I told Jacques that Victor was just showing off. Our failure to speak up became a sort of conspiracy of pleasure between us, in the secret kept from Victor who blindly carried on. I remember the three of us looking over the waters of Launette to the Isle of Poplars at Ermonville. Victor recited something about Euterpe’s aching soul before Rousseau’s empty tomb. Jacques and I listened, watching creamy clouds drift across the sky, making his words our own. But I knew Victor wrote them for me. Maybe Jacques did as well.

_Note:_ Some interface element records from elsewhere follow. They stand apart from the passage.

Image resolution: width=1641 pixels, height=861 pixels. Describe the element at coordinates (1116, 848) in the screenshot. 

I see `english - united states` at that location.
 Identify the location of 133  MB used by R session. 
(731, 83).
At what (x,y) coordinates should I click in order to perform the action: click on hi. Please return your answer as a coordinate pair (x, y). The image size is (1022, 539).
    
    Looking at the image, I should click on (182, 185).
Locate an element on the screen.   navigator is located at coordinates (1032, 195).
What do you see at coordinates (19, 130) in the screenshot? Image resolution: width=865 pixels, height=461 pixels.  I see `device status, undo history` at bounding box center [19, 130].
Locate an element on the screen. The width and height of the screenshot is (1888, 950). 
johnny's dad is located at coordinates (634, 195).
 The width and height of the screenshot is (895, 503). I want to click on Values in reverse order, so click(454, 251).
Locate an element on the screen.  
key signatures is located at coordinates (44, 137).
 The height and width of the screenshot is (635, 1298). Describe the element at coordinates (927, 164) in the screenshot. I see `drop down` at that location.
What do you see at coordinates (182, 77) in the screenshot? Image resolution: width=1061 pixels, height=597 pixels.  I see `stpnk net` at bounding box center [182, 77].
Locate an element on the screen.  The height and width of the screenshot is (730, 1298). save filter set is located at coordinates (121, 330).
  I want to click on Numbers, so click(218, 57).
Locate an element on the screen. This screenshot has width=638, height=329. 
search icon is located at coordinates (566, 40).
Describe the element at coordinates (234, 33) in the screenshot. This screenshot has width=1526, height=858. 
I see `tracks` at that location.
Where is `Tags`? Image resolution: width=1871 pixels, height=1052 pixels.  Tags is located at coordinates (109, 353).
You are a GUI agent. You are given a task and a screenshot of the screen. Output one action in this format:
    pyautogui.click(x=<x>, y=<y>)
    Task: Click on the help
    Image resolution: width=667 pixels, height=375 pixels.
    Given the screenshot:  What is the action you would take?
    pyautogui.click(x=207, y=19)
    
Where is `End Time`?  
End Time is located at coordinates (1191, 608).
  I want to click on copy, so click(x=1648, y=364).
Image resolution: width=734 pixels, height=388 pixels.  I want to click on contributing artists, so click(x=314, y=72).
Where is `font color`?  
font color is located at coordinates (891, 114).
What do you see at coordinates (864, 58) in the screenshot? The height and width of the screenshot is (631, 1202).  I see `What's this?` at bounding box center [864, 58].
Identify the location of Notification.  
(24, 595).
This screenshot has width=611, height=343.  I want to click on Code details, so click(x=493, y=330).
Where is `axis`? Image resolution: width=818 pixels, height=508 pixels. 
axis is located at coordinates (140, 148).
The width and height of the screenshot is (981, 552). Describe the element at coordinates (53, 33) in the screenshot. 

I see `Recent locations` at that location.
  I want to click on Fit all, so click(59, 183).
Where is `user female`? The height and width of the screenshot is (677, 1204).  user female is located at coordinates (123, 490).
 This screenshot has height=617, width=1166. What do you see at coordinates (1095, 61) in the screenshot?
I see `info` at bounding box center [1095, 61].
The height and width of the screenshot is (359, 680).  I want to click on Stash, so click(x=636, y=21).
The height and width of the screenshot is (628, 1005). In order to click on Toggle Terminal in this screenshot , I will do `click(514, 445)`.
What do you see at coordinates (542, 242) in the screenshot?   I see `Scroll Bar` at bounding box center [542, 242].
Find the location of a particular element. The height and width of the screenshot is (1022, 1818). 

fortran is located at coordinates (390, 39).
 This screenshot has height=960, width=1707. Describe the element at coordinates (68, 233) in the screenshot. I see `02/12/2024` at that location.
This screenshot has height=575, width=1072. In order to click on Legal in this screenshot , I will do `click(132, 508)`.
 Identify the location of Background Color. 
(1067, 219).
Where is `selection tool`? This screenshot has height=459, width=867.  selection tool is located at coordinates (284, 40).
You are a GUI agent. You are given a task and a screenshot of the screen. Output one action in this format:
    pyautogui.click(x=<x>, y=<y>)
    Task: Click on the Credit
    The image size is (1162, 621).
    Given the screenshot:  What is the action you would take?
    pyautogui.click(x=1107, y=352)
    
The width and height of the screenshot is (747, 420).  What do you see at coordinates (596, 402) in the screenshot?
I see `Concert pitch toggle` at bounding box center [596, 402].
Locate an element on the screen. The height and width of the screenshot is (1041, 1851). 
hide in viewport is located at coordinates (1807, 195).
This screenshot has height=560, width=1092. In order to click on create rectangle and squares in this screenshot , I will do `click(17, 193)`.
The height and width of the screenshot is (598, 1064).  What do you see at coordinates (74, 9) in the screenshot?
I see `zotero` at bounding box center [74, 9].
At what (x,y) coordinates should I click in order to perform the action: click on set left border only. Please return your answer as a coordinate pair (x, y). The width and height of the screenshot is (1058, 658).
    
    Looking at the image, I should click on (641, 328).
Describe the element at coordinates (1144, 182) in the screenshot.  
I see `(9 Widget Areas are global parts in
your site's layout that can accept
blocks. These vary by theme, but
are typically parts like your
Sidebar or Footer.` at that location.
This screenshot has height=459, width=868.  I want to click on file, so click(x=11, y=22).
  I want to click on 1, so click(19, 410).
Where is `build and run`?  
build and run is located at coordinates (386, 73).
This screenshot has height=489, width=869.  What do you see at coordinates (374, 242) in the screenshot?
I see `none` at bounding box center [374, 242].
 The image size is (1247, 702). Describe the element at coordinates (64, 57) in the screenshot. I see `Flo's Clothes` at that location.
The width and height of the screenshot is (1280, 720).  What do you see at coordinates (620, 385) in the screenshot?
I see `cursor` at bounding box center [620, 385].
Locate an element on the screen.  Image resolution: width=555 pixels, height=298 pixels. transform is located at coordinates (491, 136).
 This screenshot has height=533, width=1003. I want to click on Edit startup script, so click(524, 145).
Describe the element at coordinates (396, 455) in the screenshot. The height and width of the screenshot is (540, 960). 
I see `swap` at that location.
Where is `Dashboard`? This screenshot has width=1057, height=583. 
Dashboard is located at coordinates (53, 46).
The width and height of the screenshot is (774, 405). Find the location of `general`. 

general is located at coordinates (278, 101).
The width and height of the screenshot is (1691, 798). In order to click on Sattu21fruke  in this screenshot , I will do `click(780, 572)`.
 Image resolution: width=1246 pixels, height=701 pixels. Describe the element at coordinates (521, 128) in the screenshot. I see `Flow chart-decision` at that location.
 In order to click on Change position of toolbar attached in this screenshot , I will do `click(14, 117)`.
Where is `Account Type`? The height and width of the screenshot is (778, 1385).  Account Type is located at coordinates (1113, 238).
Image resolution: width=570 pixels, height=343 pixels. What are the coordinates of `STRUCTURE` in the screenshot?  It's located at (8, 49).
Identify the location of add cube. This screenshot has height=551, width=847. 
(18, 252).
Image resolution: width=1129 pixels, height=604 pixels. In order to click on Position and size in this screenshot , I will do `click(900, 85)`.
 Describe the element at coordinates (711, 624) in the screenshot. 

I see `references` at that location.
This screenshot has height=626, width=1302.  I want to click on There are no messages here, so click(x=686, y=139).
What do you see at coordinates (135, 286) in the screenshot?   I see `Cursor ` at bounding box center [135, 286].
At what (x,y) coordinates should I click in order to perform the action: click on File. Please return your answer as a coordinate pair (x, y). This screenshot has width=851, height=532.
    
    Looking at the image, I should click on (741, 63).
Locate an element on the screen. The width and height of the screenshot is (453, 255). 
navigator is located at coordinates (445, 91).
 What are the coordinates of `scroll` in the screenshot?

And there you have it. Jacques and I, and Victor soon to be disappointed. That was the beginning of the end.
Same day
And all the while something else was under way The weekly musical gatherings, the summer outings, had brought us all together and we grew up side by side. Through the keyhole, after everyone had gone one Sunday might, I could see them. Father Rochet finishing off the bottles. Madame Klein at the table, telling him not to drink too much. But each of them looking very pleased with themselves. Looking back, I can see it was the beginning of The Round Table. Father Rochet was calling together his knights for when the time was right.